The Silver Anniversary of Clinical Protein Production from Recombinant CHO Cell Culture

Title: The Silver Anniversary of Clinical Protein Production from Recombinant CHO Cell Culture

Speaker: Matthew Croughan

Affiliation: Amgen Bioprocessing Center
Keck Graduate Institute (KGI), Claremont, CA

Host: Manuel Carrondo

 Abstract:

In 1983, Genentech initiated the first human clinical trial of a therapeutic protein made in recombinant CHO cell culture. At the time, many viewed recombinant cell culture as a production method of last resort, certainly not one suitable to make a high-dose therapeutic. With low peak cell densities and low specific productivities in medium containing expensive animal-derived components, final product concentrations at harvest were low, typically below 1 mg/L.  Furthermore, there were regulatory risks, as the safety of products from continuous aneuploid cell lines (like CHO) had yet to be established.
Twenty five years later, recombinant CHO cell culture has emerged as one of the dominant methods for production of recombinant proteins, especially high-dose therapeutic antibodies. The story behind this emergence should be viewed as one of the great case studies in new technology development.
In this presentation, data from 25 years of clinical production is analyzed to derive the CHO cell culture equivalent of 'Moore's Law' for semiconductors. Cell culture engineers are pitted against semiconductor and agricultural engineers.  Progress rates for firms new to the field are distinguished from the rates for experienced firms.  For batch and fed-batch CHO cell cultures used for clinical production, titers at harvest for experienced firms have doubled every 3.4 years.  Progress rates are compared against the historical benchmarks for penicillin and used to estimate a future maximum titer of 20 g/L.
Over twenty five years, numerous challenges were faced and successfully overcome.  A timeline of these achievements will be discussed, starting with batch culture in roller bottles, moving through suspension adaptation, medium enrichment, aseptic operations, scale up, and removal of CHO DNA and retrovirus, to high density bioreactor design, viral barriers and inactivation, automation, plant design, and development platforms.  The cost benefits of past and future process development achievements are estimated.  Future market opportunities and cell culture challenges will be discussed.

CV:

Matt Croughan
George B. and Joy Rathmann Professor
Director of the Amgen Bioprocessing Center
Keck Graduate Institute (KGI), Claremont, CA

At KGI, Professor Croughan teaches courses on biotechnology development and manufacturing for students earning a Masters in Bioscience (MBS), a unique professional science degree for those who want a career in leadership at the interface of business, engineering, and biology.   As part of this, he teaches advanced courses in bioprocessing to students in a new Bioprocessing focus track, and also serves as faculty advisor on collaborative projects with industry (Team Masters Projects).  His laboratory classes and research range from monoclonal antibody production and purification, to fermented beverages, to biodiesel production from algae. 
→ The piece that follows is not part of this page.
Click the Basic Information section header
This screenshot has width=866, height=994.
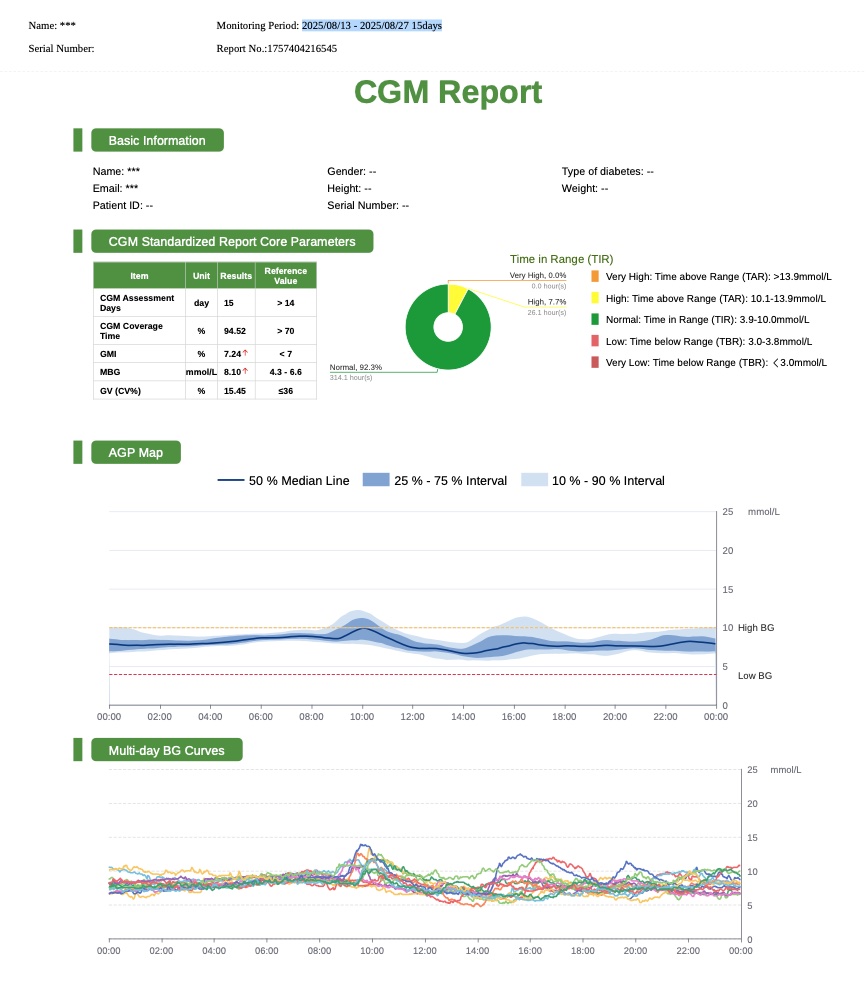157,141
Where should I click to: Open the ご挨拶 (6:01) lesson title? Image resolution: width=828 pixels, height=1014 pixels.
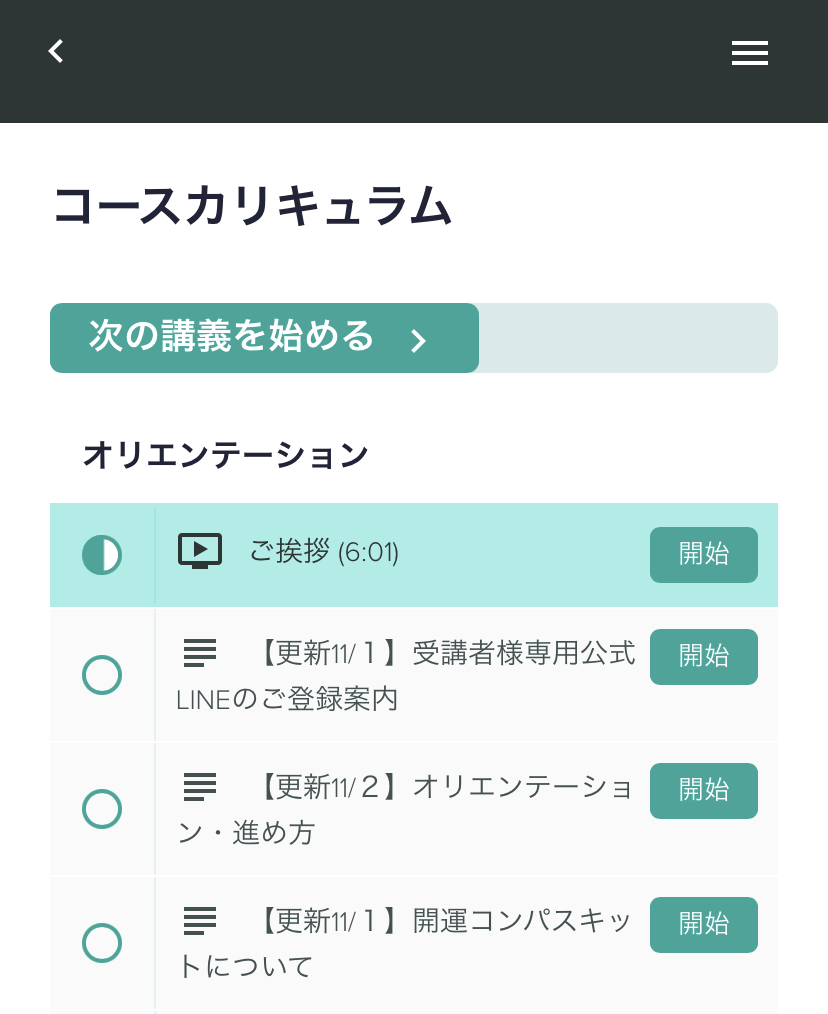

Prior to joining KGI, Dr. Croughan spent 8 years consulting with over 35 firms on biopharmaceutical process development and manufacturing issues.  He still consults with eight firms part-time.

Prior to consulting, Dr. Croughan worked at Genentech for ten years.  He led the development of the first licensed, high-density, fed-batch cell culture process, a breakthrough platform technology now used by Genentech and throughout the industry for production of high-dose therapeutic antibodies and other proteins.  He has a B.S. from U.C. Berkeley and a Ph.D from M.I.T., both in chemical engineering.